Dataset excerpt
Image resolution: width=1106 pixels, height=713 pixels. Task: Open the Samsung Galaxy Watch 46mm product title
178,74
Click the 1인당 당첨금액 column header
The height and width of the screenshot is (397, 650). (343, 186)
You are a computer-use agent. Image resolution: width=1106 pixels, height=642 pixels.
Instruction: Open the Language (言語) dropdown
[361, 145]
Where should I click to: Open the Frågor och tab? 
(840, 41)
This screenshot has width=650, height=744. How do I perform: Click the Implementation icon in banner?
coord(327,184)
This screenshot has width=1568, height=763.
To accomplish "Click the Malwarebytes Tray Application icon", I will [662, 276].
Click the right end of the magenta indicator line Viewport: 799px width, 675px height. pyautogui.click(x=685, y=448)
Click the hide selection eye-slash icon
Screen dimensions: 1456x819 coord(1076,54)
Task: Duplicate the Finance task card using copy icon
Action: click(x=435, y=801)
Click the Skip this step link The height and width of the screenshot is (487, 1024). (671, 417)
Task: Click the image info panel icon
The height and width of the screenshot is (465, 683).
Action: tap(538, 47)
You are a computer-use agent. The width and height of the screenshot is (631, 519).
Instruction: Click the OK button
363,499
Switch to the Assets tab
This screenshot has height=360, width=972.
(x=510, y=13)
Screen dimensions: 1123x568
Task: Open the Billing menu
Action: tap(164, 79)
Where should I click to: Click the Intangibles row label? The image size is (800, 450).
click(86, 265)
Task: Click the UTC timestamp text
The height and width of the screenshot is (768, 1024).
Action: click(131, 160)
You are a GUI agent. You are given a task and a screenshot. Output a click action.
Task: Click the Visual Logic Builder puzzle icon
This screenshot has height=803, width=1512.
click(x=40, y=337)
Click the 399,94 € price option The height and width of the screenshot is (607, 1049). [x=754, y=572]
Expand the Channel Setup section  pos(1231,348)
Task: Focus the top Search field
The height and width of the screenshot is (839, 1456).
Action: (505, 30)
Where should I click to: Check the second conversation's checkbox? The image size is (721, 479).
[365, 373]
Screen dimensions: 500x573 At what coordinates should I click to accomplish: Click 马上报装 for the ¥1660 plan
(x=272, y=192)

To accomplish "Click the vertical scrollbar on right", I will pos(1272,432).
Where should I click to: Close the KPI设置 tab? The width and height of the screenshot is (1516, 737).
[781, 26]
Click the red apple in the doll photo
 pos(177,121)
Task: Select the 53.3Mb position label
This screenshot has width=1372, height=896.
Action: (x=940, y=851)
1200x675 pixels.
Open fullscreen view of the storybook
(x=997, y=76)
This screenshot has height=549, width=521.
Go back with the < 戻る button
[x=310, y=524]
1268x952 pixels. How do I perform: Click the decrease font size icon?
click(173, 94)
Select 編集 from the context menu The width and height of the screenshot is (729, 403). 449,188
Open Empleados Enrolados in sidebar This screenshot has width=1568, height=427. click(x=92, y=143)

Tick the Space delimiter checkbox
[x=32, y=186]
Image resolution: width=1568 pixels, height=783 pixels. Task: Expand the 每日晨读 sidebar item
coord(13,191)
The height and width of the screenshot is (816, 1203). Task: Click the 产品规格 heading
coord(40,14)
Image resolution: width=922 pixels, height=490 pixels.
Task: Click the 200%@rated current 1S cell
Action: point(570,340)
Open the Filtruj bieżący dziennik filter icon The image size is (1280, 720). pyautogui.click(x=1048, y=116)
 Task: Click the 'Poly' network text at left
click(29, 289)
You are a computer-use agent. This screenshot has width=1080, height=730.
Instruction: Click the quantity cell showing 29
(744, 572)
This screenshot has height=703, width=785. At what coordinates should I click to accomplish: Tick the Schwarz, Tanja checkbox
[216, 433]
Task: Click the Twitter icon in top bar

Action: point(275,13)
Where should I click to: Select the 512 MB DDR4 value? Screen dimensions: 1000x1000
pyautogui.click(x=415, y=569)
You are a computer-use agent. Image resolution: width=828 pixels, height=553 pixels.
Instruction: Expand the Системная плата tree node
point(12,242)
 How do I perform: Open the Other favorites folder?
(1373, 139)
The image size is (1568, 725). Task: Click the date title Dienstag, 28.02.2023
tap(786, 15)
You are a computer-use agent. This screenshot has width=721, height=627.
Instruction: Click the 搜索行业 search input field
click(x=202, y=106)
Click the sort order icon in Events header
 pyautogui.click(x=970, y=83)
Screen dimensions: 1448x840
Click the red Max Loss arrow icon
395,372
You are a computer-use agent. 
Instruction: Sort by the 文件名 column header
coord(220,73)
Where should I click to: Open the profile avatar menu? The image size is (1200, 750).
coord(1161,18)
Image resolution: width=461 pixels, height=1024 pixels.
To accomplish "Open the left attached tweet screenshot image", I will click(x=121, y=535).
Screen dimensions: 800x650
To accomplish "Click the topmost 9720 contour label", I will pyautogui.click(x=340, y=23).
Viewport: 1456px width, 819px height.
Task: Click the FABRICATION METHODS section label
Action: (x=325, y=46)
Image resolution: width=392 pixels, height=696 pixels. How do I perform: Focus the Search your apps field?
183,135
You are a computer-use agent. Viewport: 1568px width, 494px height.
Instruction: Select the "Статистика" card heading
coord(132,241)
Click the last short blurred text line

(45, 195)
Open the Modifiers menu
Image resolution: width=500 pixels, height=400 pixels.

(Task objective): Reproduce every line of the items above without any changes.

(Response to this task):
Image resolution: width=1106 pixels, height=713 pixels. Task: Open the Samsung Galaxy Watch 46mm product title
178,74
Click the 1인당 당첨금액 column header
The height and width of the screenshot is (397, 650). (343, 186)
You are a computer-use agent. Image resolution: width=1106 pixels, height=642 pixels.
Instruction: Open the Language (言語) dropdown
[361, 145]
Where should I click to: Open the Frågor och tab? 
(840, 41)
This screenshot has width=650, height=744. How do I perform: Click the Implementation icon in banner?
coord(327,184)
This screenshot has width=1568, height=763.
To accomplish "Click the Malwarebytes Tray Application icon", I will [662, 276].
Click the right end of the magenta indicator line Viewport: 799px width, 675px height. pyautogui.click(x=685, y=448)
Click the hide selection eye-slash icon
Screen dimensions: 1456x819 coord(1076,54)
Task: Duplicate the Finance task card using copy icon
Action: click(x=435, y=801)
Click the Skip this step link The height and width of the screenshot is (487, 1024). (671, 417)
Task: Click the image info panel icon
The height and width of the screenshot is (465, 683).
Action: tap(538, 47)
You are a computer-use agent. The width and height of the screenshot is (631, 519).
Instruction: Click the OK button
363,499
Switch to the Assets tab
This screenshot has height=360, width=972.
(x=510, y=13)
Screen dimensions: 1123x568
Task: Open the Billing menu
Action: tap(164, 79)
Where should I click to: Click the Intangibles row label? The image size is (800, 450).
click(86, 265)
Task: Click the UTC timestamp text
The height and width of the screenshot is (768, 1024).
Action: click(131, 160)
You are a GUI agent. You are given a task and a screenshot. Output a click action.
Task: Click the Visual Logic Builder puzzle icon
This screenshot has height=803, width=1512.
click(x=40, y=337)
Click the 399,94 € price option The height and width of the screenshot is (607, 1049). [x=754, y=572]
Expand the Channel Setup section  pos(1231,348)
Task: Focus the top Search field
The height and width of the screenshot is (839, 1456).
Action: (505, 30)
Where should I click to: Check the second conversation's checkbox? The image size is (721, 479).
[365, 373]
Screen dimensions: 500x573 At what coordinates should I click to accomplish: Click 马上报装 for the ¥1660 plan
(x=272, y=192)

To accomplish "Click the vertical scrollbar on right", I will pos(1272,432).
Where should I click to: Close the KPI设置 tab? The width and height of the screenshot is (1516, 737).
[781, 26]
Click the red apple in the doll photo
 pos(177,121)
Task: Select the 53.3Mb position label
This screenshot has width=1372, height=896.
Action: (x=940, y=851)
1200x675 pixels.
Open fullscreen view of the storybook
(x=997, y=76)
This screenshot has height=549, width=521.
Go back with the < 戻る button
[x=310, y=524]
1268x952 pixels. How do I perform: Click the decrease font size icon?
click(173, 94)
Select 編集 from the context menu The width and height of the screenshot is (729, 403). 449,188
Open Empleados Enrolados in sidebar This screenshot has width=1568, height=427. click(x=92, y=143)

Tick the Space delimiter checkbox
[x=32, y=186]
Image resolution: width=1568 pixels, height=783 pixels. Task: Expand the 每日晨读 sidebar item
coord(13,191)
The height and width of the screenshot is (816, 1203). Task: Click the 产品规格 heading
coord(40,14)
Image resolution: width=922 pixels, height=490 pixels.
Task: Click the 200%@rated current 1S cell
Action: point(570,340)
Open the Filtruj bieżący dziennik filter icon The image size is (1280, 720). pyautogui.click(x=1048, y=116)
 Task: Click the 'Poly' network text at left
click(29, 289)
You are a computer-use agent. This screenshot has width=1080, height=730.
Instruction: Click the quantity cell showing 29
(744, 572)
This screenshot has height=703, width=785. At what coordinates should I click to accomplish: Tick the Schwarz, Tanja checkbox
[216, 433]
Task: Click the Twitter icon in top bar

Action: point(275,13)
Where should I click to: Select the 512 MB DDR4 value? Screen dimensions: 1000x1000
pyautogui.click(x=415, y=569)
You are a computer-use agent. Image resolution: width=828 pixels, height=553 pixels.
Instruction: Expand the Системная плата tree node
point(12,242)
 How do I perform: Open the Other favorites folder?
(1373, 139)
The image size is (1568, 725). Task: Click the date title Dienstag, 28.02.2023
tap(786, 15)
You are a computer-use agent. This screenshot has width=721, height=627.
Instruction: Click the 搜索行业 search input field
click(x=202, y=106)
Click the sort order icon in Events header
 pyautogui.click(x=970, y=83)
Screen dimensions: 1448x840
Click the red Max Loss arrow icon
395,372
You are a computer-use agent. 
Instruction: Sort by the 文件名 column header
coord(220,73)
Where should I click to: Open the profile avatar menu? The image size is (1200, 750).
coord(1161,18)
Image resolution: width=461 pixels, height=1024 pixels.
To accomplish "Open the left attached tweet screenshot image", I will click(x=121, y=535).
Screen dimensions: 800x650
To accomplish "Click the topmost 9720 contour label", I will pyautogui.click(x=340, y=23).
Viewport: 1456px width, 819px height.
Task: Click the FABRICATION METHODS section label
Action: (x=325, y=46)
Image resolution: width=392 pixels, height=696 pixels. How do I perform: Focus the Search your apps field?
183,135
You are a computer-use agent. Viewport: 1568px width, 494px height.
Instruction: Select the "Статистика" card heading
coord(132,241)
Click the last short blurred text line

(45, 195)
Open the Modifiers menu
Image resolution: width=500 pixels, height=400 pixels.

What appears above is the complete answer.